Theme 5: Embodied AI, RL, and Autonomous Engineering

The integration of AI into the physical and scientific world requires grounding reasoning in spatial, temporal, and physical reality.

Embodied Reasoning: WorldFly: A World-Model-Based Vision-Language-Action Model for UAV Navigation and Learning Geometric Representations from Videos for Spatial Intelligent Multimodal Large Language Models focus on 3D spatial understanding. What Objects Enable, Not What They Are: Functional Latent Spaces for Affordance Reasoning shifts focus toward “affordance reasoning”—understanding what an object does rather than just its appearance.

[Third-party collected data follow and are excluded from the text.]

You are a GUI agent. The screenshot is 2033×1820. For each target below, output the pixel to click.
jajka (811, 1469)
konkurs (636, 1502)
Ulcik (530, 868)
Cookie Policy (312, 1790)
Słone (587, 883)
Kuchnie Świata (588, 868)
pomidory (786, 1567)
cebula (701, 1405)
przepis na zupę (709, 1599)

Reinforcement Learning: Reward Learning through Ranking Mean Squared Error and Mutual Information Preference Optimization (MIPO) improve upon standard RLHF. GIPO: Gaussian Importance Sampling Policy Optimization and Reflex: Reinforcement Learning with Reflection Symmetry Exploitation in State-Based Continuous Control enhance training stability and sample efficiency by exploiting physical symmetries.
Autonomous Systems: RAT: RunAnyThing via Fully Automated Environment Configuration, CuTeGen: An LLM-Based Agentic Framework for Generation and Optimization of High-Performance GPU Kernels using CuTe, and AutoDFT: A Closed-Loop Multi-Agent Framework for Autonomous DFT Calculations demonstrate that agents can now automate complex engineering and scientific discovery tasks.